If millions of IM users are placing VOIP calls to each other totally independent of the public switched telephone network (PSTN), it could put a significant dent in the PSTN interconnection businesses of the RBOCs and smaller players like Level 3 Communications Inc. (NYSE: LVLT). (Level 3 chose not to go on record for this story.)
"And that makes a ton of sense," Walker told Light Reading Wednesday. "Why incur the cost of touching the PSTN if you have two big partners willing to open up their APIs and let them just go directly over the Internet?” (See VOIP Peer Pressure.)
Abramson also points out that Google and AOL may provide free VOIP 411 calls, while the phone companies charge 35 cents for such calls.
Google/AOL marks the second major agreement to connect the VOIP-enabled IM clients of two major Internet brands and their users. Yahoo Inc. (Nasdaq: YHOO) and Microsoft Corp. (Nasdaq: MSFT) announced October 12 that their VOIP-enabled IM clients would interoperate. (See MSN, Yahoo Link IM Services.)
“Two camps seem to be emerging,” Walker says. (See VOIP Peer Pressure.)
Some disagreement exists in VOIP circles whether or not those two camps, Google/AOL and Yahoo/Microsoft, will eventually make their IM clients speak to each other. If that happened, users of the three most widely used IM clients -- AIM, Yahoo, and MSN -- could appear on each other's buddy lists and place free VOIP calls to each other.

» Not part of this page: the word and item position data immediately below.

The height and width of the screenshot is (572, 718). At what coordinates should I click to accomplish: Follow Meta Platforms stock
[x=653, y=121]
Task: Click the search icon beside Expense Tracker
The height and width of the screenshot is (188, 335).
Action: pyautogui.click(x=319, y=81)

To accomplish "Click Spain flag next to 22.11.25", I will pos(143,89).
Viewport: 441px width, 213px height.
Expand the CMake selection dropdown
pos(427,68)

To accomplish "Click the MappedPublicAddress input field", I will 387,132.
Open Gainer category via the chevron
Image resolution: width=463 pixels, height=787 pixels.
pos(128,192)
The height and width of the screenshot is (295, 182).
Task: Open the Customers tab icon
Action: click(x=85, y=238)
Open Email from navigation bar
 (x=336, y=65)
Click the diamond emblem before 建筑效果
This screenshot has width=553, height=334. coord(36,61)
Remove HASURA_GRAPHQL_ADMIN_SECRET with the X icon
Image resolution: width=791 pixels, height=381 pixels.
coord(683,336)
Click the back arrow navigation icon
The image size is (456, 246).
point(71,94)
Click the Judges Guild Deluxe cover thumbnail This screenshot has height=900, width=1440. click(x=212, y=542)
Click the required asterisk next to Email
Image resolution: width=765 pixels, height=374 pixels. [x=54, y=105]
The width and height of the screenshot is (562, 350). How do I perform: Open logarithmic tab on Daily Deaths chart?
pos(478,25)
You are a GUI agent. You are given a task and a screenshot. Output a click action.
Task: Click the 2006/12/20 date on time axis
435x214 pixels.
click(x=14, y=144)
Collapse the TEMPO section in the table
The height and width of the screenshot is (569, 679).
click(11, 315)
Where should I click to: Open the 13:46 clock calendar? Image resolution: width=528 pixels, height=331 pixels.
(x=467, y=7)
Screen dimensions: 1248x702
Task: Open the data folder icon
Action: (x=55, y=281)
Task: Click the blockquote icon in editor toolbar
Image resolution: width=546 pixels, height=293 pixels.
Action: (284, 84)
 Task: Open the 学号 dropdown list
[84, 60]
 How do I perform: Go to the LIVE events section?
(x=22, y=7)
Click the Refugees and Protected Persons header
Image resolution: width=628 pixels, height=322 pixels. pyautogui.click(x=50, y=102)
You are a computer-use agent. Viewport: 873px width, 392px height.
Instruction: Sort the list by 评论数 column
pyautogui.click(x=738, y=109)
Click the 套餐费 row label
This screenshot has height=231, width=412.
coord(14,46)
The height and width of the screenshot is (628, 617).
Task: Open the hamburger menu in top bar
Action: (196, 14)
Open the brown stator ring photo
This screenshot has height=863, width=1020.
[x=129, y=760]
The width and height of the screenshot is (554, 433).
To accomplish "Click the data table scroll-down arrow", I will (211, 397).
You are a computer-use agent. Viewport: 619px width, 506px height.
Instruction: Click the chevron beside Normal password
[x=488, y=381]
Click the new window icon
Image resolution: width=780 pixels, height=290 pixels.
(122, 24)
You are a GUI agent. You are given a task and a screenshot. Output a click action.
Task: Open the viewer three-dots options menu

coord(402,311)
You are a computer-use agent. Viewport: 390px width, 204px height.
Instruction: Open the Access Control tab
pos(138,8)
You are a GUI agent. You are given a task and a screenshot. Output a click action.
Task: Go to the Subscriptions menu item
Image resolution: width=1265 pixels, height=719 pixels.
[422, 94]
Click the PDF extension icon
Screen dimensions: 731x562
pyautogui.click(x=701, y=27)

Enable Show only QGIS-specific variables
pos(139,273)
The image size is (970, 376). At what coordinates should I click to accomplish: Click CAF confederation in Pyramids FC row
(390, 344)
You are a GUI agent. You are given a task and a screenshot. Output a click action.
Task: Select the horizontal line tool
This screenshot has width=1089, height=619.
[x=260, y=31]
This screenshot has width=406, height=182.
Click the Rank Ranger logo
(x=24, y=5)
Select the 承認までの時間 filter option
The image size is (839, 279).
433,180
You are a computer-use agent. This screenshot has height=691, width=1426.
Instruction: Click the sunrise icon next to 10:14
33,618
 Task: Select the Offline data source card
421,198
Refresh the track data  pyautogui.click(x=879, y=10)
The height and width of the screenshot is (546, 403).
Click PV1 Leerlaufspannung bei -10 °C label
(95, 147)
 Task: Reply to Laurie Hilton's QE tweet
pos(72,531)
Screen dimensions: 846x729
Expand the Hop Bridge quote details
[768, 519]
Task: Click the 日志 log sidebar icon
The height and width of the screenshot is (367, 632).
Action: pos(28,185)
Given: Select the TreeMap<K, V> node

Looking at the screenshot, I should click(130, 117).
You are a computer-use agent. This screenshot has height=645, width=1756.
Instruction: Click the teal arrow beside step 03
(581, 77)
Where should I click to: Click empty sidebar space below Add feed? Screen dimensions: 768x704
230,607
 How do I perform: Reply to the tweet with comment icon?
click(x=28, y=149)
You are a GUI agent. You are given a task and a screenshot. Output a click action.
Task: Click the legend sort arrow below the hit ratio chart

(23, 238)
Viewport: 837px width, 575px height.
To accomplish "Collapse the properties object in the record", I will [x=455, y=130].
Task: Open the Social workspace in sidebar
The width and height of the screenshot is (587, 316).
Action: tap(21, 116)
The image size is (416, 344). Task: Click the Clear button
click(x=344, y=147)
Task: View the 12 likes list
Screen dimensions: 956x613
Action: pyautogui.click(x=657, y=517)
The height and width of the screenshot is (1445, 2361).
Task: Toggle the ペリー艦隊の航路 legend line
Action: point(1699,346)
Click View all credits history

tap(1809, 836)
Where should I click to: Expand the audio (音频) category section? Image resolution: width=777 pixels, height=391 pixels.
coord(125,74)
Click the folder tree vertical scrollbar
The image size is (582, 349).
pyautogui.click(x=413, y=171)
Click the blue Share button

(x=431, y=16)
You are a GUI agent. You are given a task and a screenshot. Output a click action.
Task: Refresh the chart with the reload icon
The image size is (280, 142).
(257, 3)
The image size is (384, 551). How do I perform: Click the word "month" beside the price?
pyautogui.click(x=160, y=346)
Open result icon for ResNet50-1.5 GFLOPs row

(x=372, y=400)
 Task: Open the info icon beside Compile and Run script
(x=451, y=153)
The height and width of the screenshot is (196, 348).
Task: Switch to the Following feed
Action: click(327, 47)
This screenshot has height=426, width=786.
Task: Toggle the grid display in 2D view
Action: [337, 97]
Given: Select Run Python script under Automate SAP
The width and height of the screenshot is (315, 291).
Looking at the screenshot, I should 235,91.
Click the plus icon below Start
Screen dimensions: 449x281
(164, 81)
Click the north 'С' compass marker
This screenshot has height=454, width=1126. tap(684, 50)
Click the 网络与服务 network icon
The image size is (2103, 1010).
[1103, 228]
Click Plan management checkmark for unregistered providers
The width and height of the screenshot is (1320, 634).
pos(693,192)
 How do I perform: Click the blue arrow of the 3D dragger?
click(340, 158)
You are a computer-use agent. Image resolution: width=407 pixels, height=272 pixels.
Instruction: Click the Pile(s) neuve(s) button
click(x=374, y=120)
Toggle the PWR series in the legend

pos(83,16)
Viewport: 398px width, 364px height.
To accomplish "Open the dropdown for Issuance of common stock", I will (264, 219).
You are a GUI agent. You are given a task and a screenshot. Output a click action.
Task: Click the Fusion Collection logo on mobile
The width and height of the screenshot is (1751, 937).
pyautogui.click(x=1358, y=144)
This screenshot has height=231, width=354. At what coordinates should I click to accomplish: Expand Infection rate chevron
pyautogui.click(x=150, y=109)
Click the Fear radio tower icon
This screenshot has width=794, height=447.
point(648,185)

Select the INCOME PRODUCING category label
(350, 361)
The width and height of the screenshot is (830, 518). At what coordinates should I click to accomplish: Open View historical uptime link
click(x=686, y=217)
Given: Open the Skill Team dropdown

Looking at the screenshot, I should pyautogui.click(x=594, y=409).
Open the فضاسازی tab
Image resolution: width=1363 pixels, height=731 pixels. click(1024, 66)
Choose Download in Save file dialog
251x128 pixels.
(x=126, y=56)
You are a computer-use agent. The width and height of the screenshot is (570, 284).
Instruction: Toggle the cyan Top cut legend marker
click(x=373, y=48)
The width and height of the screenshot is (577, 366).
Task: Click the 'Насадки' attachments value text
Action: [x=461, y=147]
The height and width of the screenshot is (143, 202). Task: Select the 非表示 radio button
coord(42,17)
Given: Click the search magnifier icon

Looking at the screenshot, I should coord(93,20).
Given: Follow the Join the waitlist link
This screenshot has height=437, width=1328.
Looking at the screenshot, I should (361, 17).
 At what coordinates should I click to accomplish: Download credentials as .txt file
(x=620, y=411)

History provides some examples of technical openness translating directly into revenue growth. When mobile phone carriers began allowing the exchange of text messaging between their subscribers and those of their competitors, usage of text messaging skyrocketed.
Abramson recalls that AOL underperformed as an Internet access provider because up until the mid 90s it allowed its users to exchange email only with other AOL members. AOL CEO Jonathan Miller remembers that, too, and isn’t likely to make the same mistake with IM and VOIP.
The wild card in all of this may be willingness of AIM users to begin calling people on their buddy lists. According to a recent AOL survey, 20 percent of AIM users say they “currently enjoy, or would like to try,” making live voice calls directly from their IM service. Another 12 percent say they would be interested in an IM-based VOIP service that could replace their primary household phone line.
Google and AOL both confined their comments to those in the press release announcing the deal Wednesday.